* _Instructions for the task_
From the listing below, output only the lines starting at the line that has "Sign Up! (260, 13)" and ending at the line that has "Tip (689, 584)", exactly as they appear, ends included.

* _Stored data_
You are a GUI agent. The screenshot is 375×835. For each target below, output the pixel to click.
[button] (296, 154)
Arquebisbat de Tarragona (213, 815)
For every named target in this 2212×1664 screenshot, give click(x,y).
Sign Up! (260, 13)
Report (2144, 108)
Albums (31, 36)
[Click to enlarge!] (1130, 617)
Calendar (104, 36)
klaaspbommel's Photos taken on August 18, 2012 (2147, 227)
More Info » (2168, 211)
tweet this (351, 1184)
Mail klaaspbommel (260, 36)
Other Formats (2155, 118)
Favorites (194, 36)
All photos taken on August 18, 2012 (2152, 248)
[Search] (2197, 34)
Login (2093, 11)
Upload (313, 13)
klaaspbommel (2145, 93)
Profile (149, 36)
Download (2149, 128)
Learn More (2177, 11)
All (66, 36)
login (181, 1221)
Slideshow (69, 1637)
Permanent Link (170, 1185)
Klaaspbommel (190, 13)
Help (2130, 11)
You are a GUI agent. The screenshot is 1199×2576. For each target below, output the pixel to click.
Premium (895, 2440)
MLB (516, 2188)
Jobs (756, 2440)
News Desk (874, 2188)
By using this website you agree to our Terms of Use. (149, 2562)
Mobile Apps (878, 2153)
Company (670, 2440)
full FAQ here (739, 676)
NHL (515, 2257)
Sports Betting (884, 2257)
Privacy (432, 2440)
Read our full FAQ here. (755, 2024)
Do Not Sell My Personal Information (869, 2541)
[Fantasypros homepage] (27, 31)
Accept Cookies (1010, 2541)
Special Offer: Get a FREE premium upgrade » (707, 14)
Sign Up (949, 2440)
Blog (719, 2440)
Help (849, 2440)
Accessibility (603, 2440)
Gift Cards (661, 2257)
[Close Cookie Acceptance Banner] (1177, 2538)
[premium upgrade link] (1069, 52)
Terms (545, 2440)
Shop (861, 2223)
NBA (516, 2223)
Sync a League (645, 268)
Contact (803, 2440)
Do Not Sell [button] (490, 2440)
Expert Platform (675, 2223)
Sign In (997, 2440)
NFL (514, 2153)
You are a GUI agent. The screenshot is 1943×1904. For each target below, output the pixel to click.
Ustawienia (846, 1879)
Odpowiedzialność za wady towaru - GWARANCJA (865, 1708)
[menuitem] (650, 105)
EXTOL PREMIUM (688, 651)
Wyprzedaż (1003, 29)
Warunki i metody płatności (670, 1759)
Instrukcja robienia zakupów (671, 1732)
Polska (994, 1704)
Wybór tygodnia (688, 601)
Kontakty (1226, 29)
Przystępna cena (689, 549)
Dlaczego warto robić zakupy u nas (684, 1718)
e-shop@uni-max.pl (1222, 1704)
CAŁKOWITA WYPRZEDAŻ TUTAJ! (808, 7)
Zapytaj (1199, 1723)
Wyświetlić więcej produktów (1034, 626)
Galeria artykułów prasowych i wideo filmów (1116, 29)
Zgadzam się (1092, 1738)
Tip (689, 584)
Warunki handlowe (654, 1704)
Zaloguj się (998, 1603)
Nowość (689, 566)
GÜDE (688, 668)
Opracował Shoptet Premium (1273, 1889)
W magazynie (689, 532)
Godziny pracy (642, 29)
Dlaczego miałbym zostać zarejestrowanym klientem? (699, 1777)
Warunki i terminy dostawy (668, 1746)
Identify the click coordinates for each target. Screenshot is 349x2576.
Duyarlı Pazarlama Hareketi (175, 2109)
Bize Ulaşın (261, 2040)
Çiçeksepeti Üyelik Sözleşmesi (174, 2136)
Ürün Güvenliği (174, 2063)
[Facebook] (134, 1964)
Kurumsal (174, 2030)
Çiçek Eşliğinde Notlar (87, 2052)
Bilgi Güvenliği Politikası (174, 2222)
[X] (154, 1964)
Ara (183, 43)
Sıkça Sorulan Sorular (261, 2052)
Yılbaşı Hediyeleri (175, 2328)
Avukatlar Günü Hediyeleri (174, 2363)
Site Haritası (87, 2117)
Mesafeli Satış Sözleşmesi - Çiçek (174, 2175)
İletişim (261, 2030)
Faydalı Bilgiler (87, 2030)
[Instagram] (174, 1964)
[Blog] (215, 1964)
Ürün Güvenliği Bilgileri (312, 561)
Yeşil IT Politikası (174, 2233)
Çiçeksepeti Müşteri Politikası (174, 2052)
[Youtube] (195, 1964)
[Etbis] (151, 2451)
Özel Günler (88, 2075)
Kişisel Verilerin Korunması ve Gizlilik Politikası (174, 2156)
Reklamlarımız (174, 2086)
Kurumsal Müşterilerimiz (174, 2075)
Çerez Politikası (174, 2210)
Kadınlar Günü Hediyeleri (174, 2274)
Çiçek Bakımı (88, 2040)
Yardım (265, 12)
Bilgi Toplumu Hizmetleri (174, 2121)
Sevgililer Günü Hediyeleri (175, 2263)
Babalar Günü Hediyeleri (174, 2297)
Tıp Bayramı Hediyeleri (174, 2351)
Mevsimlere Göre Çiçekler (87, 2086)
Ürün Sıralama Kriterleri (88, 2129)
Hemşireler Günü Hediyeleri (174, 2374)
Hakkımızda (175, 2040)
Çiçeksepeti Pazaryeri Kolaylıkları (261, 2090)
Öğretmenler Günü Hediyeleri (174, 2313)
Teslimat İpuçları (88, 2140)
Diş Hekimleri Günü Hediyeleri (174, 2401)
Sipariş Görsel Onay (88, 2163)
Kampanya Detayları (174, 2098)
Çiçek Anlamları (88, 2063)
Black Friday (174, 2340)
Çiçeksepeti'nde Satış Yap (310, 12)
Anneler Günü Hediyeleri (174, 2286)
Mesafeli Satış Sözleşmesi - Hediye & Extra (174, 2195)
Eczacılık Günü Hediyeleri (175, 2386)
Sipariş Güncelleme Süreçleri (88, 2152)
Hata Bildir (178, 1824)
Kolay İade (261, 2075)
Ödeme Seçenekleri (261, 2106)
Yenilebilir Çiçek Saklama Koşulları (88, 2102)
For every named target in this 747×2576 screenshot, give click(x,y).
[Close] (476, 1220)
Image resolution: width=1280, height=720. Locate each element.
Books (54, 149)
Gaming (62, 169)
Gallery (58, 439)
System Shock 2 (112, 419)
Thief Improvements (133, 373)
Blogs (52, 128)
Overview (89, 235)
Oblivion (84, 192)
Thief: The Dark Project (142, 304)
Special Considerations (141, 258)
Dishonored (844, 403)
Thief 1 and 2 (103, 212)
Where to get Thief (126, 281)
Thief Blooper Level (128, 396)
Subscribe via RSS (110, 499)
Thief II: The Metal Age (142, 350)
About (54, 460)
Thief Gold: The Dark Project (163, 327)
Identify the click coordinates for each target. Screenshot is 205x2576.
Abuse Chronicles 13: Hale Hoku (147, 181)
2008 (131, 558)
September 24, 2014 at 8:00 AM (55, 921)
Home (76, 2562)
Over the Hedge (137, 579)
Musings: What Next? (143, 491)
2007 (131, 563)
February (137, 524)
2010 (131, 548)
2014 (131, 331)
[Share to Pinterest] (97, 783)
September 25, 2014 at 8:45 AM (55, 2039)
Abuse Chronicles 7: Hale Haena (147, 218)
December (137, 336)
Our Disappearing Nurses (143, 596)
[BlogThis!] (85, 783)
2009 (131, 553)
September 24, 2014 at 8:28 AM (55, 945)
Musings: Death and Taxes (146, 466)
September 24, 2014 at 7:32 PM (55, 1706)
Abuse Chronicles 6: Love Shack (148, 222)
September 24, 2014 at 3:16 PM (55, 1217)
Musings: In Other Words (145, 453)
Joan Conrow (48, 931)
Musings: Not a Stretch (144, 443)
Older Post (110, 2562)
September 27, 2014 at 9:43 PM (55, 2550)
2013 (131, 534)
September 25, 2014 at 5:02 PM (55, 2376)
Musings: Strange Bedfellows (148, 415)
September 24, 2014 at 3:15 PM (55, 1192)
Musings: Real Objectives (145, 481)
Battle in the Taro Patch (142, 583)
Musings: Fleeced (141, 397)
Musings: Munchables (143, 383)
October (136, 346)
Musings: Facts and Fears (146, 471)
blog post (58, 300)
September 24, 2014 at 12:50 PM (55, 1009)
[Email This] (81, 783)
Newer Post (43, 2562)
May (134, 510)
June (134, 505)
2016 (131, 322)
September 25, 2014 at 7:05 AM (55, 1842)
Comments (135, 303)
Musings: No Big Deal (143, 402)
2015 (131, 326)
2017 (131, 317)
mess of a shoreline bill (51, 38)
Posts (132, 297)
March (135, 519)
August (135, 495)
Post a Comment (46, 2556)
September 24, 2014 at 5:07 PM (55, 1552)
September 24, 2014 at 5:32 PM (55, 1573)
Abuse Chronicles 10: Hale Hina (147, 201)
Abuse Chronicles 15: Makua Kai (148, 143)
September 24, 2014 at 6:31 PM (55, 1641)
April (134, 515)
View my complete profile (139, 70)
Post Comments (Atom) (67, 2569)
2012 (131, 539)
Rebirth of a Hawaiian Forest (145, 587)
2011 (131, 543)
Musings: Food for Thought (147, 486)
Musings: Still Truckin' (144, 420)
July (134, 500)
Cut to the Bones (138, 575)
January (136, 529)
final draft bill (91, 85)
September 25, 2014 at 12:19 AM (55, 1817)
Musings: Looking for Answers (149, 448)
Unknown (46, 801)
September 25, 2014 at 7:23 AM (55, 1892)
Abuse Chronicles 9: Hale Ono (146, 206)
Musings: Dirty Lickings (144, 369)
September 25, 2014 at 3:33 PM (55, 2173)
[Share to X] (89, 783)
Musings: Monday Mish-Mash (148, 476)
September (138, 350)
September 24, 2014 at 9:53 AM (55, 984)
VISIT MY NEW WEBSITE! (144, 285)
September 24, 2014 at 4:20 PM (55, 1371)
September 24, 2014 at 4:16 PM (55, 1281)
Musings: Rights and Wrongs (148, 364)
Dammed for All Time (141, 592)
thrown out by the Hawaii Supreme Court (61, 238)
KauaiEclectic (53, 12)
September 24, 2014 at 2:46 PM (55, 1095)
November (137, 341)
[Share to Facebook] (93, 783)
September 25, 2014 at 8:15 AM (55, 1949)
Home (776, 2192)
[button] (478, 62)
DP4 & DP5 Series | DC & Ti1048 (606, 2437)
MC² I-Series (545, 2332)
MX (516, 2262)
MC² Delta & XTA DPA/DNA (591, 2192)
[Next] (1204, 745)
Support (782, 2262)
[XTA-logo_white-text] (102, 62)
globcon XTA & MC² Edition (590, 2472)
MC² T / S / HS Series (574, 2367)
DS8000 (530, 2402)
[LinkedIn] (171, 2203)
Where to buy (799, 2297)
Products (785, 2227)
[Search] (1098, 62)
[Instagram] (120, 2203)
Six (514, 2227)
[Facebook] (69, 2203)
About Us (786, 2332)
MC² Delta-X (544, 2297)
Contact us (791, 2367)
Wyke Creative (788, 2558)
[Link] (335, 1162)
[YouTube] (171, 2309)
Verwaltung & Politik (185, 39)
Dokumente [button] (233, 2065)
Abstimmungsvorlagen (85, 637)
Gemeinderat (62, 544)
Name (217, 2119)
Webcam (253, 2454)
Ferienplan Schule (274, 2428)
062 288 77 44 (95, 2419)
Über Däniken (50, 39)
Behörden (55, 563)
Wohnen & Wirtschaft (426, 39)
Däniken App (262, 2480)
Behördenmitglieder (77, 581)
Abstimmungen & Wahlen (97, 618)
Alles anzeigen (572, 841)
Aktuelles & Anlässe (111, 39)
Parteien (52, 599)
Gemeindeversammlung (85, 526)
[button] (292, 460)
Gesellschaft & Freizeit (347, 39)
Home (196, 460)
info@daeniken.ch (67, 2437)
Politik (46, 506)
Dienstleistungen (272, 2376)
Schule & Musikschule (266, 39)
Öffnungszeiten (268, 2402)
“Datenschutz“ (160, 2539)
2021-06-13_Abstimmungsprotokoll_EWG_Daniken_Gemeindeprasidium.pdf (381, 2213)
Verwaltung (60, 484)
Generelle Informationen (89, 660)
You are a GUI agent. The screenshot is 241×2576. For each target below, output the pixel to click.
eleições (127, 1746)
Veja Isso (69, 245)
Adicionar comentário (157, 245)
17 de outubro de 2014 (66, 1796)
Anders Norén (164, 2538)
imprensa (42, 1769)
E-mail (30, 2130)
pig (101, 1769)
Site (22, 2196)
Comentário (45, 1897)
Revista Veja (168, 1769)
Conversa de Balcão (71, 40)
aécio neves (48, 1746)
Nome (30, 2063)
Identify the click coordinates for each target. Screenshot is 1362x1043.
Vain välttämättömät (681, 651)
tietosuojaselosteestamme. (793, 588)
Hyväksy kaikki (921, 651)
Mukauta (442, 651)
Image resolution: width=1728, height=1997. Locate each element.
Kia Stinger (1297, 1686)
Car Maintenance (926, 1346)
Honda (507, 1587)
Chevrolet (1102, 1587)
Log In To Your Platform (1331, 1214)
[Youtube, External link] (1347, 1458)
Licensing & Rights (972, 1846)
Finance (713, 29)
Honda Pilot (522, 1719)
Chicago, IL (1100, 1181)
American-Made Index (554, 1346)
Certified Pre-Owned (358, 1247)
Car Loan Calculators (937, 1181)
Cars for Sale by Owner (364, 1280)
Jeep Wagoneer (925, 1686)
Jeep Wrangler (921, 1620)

* _Response to the exercise_
Sign Up! (260, 13)
Report (2144, 108)
Albums (31, 36)
[Click to enlarge!] (1130, 617)
Calendar (104, 36)
klaaspbommel's Photos taken on August 18, 2012 (2147, 227)
More Info » (2168, 211)
tweet this (351, 1184)
Mail klaaspbommel (260, 36)
Other Formats (2155, 118)
Favorites (194, 36)
All photos taken on August 18, 2012 (2152, 248)
[Search] (2197, 34)
Login (2093, 11)
Upload (313, 13)
klaaspbommel (2145, 93)
Profile (149, 36)
Download (2149, 128)
Learn More (2177, 11)
All (66, 36)
login (181, 1221)
Slideshow (69, 1637)
Permanent Link (170, 1185)
Klaaspbommel (190, 13)
Help (2130, 11)
You are a GUI agent. The screenshot is 1199×2576. For each target below, output the pixel to click.
Premium (895, 2440)
MLB (516, 2188)
Jobs (756, 2440)
News Desk (874, 2188)
By using this website you agree to our Terms of Use. (149, 2562)
Mobile Apps (878, 2153)
Company (670, 2440)
full FAQ here (739, 676)
NHL (515, 2257)
Sports Betting (884, 2257)
Privacy (432, 2440)
Read our full FAQ here. (755, 2024)
Do Not Sell My Personal Information (869, 2541)
[Fantasypros homepage] (27, 31)
Accept Cookies (1010, 2541)
Special Offer: Get a FREE premium upgrade » (707, 14)
Sign Up (949, 2440)
Blog (719, 2440)
Help (849, 2440)
Accessibility (603, 2440)
Gift Cards (661, 2257)
[Close Cookie Acceptance Banner] (1177, 2538)
[premium upgrade link] (1069, 52)
Terms (545, 2440)
Shop (861, 2223)
NBA (516, 2223)
Sync a League (645, 268)
Contact (803, 2440)
Do Not Sell [button] (490, 2440)
Expert Platform (675, 2223)
Sign In (997, 2440)
NFL (514, 2153)
You are a GUI agent. The screenshot is 1943×1904. For each target below, output the pixel to click.
Ustawienia (846, 1879)
Odpowiedzialność za wady towaru - GWARANCJA (865, 1708)
[menuitem] (650, 105)
EXTOL PREMIUM (688, 651)
Wyprzedaż (1003, 29)
Warunki i metody płatności (670, 1759)
Instrukcja robienia zakupów (671, 1732)
Polska (994, 1704)
Wybór tygodnia (688, 601)
Kontakty (1226, 29)
Przystępna cena (689, 549)
Dlaczego warto robić zakupy u nas (684, 1718)
e-shop@uni-max.pl (1222, 1704)
CAŁKOWITA WYPRZEDAŻ TUTAJ! (808, 7)
Zapytaj (1199, 1723)
Wyświetlić więcej produktów (1034, 626)
Galeria artykułów prasowych i wideo filmów (1116, 29)
Zgadzam się (1092, 1738)
Tip (689, 584)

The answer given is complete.